1630:Close UK stocks ended today's session having suffered steep losses as technology stocks dragged on the back of a significant sell-off in the US last night which continued in today's trading. It was revealed today that UK construction output declined in February as poor weather held back work, marking the biggest drop since November last year. Meanwhile, MPs were reported to have taken a step forward with proposals to gain legal clarification on all-female short-lists for business positions in a bid to boost the number of women in Britain's boardrooms. Company wise, Fresnillo rose into the top spot after JPMorgan lifted its price target. The FTSE 100 ended the day 80.27 points lower at 6,561.70, down 133.85 points on the week.
1357: Today's top fallers on the Footsie reads like a list of the markets biggest high-flyers of late: Hargreaves Lansdown, Ashtead, IAG, easyJet. That is likely not a coincidence given that the fall-of in risk aversion and worries about equity valuations might have been expected to take its largest toll on such stocks.
1330: US producer prices increased by 0.5 per cent month-on-month in March, according to the Bureau of Labor Statistics (BLS). That was more than the 0.1 per cent rise which analysts had projected. At the core level, however, they missed forecasts by a tenth of a percentage point, having risen by 0.1 per cent. FTSE 100 down 85 to 6,557.
1215: JPMorgan Chase & Co shares
are falling in pre-market trade in the States after the company reported a steep drop in EPS to 128 cents in the first quarter, from 159 cents the previous year and well under the consensus forecast of 139 cents.

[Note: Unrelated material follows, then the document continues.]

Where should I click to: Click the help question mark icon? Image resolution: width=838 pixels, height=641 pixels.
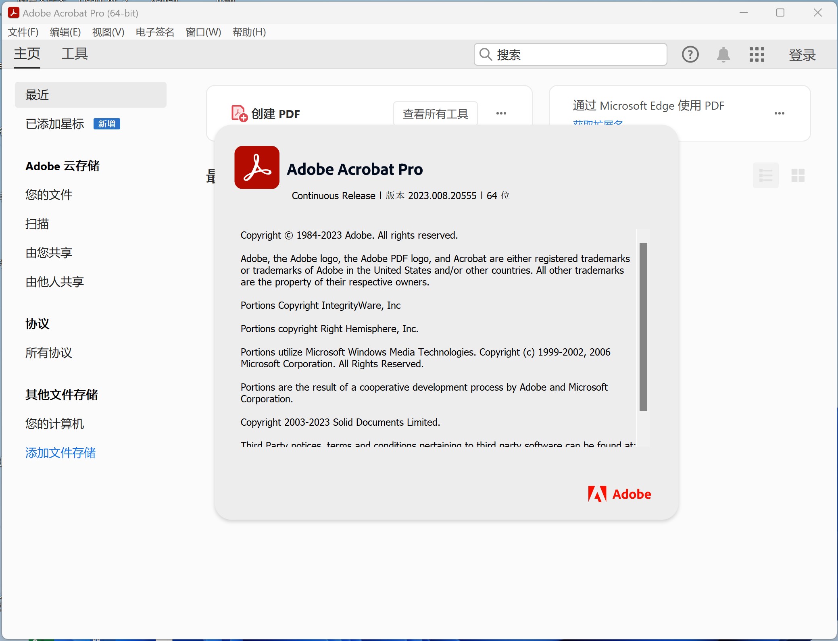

Revenues fell eight per cent to 23.9bn dollars. Stock futures on Wall Street are pointing to losses of around 0.2-0.4 per cent across the three major indices.
1012:UK construction output declined in February, as poor weather held back work, according to the Office for National Statistics.Construction output fell 2.8 per cent on the month in February following a 2.1 per cent rise in January, revealed. It marked the biggest drop since November last year.
Year-on-year, output increased 2.8 per cent in February, compared with 5.7 per cent gain in January.
0948: Sales at Waitrose jumped by 20.6 per cent year-on-year in the week to April 5th, "although this performance was boosted by the fact that Easter is occurring later this year," Dr Howard Archer at IHS Global Insight writes. "The robust John Lewis figures suggests that consumers have started off the second quarter on an upbeat note," he adds.
0927: Tech stocks ARM Holdings and Imagination Technologies, software firm Sage Group and online fashion retailer N Brown are falling sharply as the tech rout continues. Global technology investment trust Polar Capital Technology Trust is also a heavy faller today, along with biotech-focused Worldwide Healthcare Trust and tech-focused Herald Investment Trust.
0912: The latest quarterly results from JP Morgan and Wells Fargo, due out this afternoon, are also keenly awaited by investors. There are worries that the US corporate results season will be rather poor. In that same vein, UBS writes today that there is a 'dark side' to the anticipated 'boom' in capital expenditures in the US. "It impacts the cost structure of companies, hence margins, as well as cash flow." FTSE 100 down 67 to 6,574.
0833: UK stocks have started the day lower, weighed down by overnight losses on Wall Street. Most market commentary is concentrating on the fact that the earnings season Stateside is expected to be poor. Hence, valuations are overstretched, the thinking goes - particularly in the technology arena. Even if only in a mechanistic way, that would seem to account for the fact that ARM Holdings and Sage are amongst this morning's worst performers. Fresnillo is higher. JP Morgan has raised its price target on the stock to 1,030p from 965p beforehand. Credit Suisse has done the same with recruitment outfit Hays. Acting as a backdrop, traders are watching the rise in the euro in the aftermath of Wednesday's dovish Fed minutes. FTSE 100 down 42 to 6,600.